**ACTIVITY**
What you return must match the records below exactly, apart from the omitted pictures.

**INFORMATION SUPPLIED**
____________
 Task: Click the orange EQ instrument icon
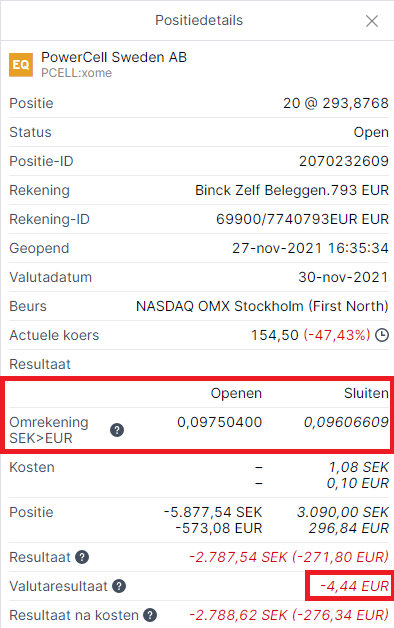(21, 64)
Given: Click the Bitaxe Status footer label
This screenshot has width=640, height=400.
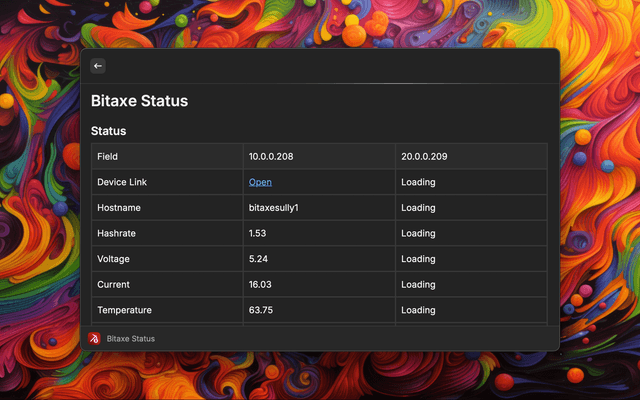Looking at the screenshot, I should click(131, 339).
____________
**TASK SOLUTION**
 Task: Click the orange EQ instrument icon
(21, 64)
Given: Click the Bitaxe Status footer label
This screenshot has width=640, height=400.
Looking at the screenshot, I should click(131, 339).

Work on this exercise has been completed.